2015 Fiscal Year Research-status Report
観光の発展に伴う都市空間形成の変化と生活者による空間への関与に関する研究
Project/Area Number |
15K01945
|
Research Institution | Wakayama University |
Principal Investigator |
堀田 祐三子 和歌山大学, 観光学部, 教授 (40346250)
|
Project Period (FY) |
2015-04-01 – 2019-03-31
|
Keywords | レクリエーション / レジャー / 地域生活空間 / 労働 |
Outline of Annual Research Achievements |
当該年度は、住生活とレジャー・レクリエーション活動の歴史的展開の把握を目的とした。まずは、西山夘三の著作を中心に、地域生活空間におけるレジャー・レク活動およびその空間の捉え方を整理した。 西山はレクリエーションを「労働力再生産活動」「社会の創造的発展をおしすすめる人間の能力を培う生活の一部」ととらえつつ、地域生活空間とのかかわりにおいては、第1に資本主義社会の下でのレジャー/レクリエーションが労働に拘束された身を解放するための享楽的行為となりがちであり、こうした需要に呼応したサービスとその受け皿としての諸施設が都市の中に埋め込まれていくこと、第2に、生活水準の向上がレクリエーション生活のマス化を必然的なものとし、将来的にはレクレーションが都市・地方・国土の空間形成上重要なファクターとなること、第3に、労働の高度化に伴いレクリエーションの質的変化(高度化)が不可避となり、新たな空間形成(変容)-具体的には自然・文化資源や第一次産業のレクリエーションとしての捉え直し-が生じることを指摘している。 西山は「楽しみやレクリエーション活動が生活空間の秩序の重要な動機となると確信していた」(中林2007)。

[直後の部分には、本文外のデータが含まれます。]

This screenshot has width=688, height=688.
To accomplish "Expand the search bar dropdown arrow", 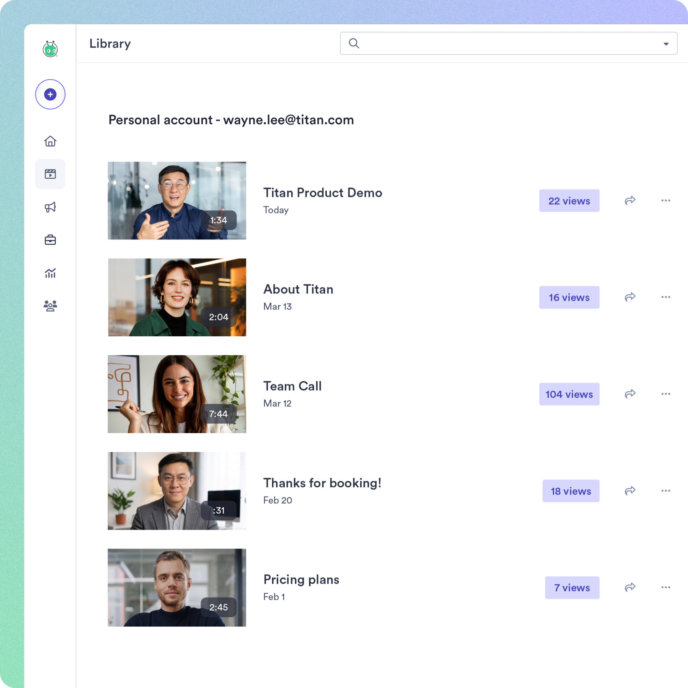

生活の論理を空間形成の基本に置くことを主張する議論は多いが、そこにレジャー・レクリエーションという概念を積極的に位置づけて展開する議論は限定的である。レクリエーションが生活空間形成の秩序を規定する可能性への期待や展望は、その後観光開発やリゾート開発等、レクリエーションのマス化が地域空間を破壊する形で進行するなかで語られなくなったが、近年居住地選択や住空間のつくられ方に「楽しみ」を軸とする傾向が散見されるようになっている。こうした視点の再評価と新しい動向の検証が必要である。
中林浩(2007)地域生活空間計画論と景観計画論、「西山夘三の住宅・都市論」住田昌二他、日本経済評論社所収
|
Current Status of Research Progress |
Current Status of Research Progress
3: Progress in research has been slightly delayed.
Reason
想定よりも文献サーベイに時間を要した。
|
Strategy for Future Research Activity |
今年度残された課題の消化と、2016年度計画として掲げている、都市空間のなかに観光空間が形成されてくるプロセスとその空間特性についての文献サーベイを実施する。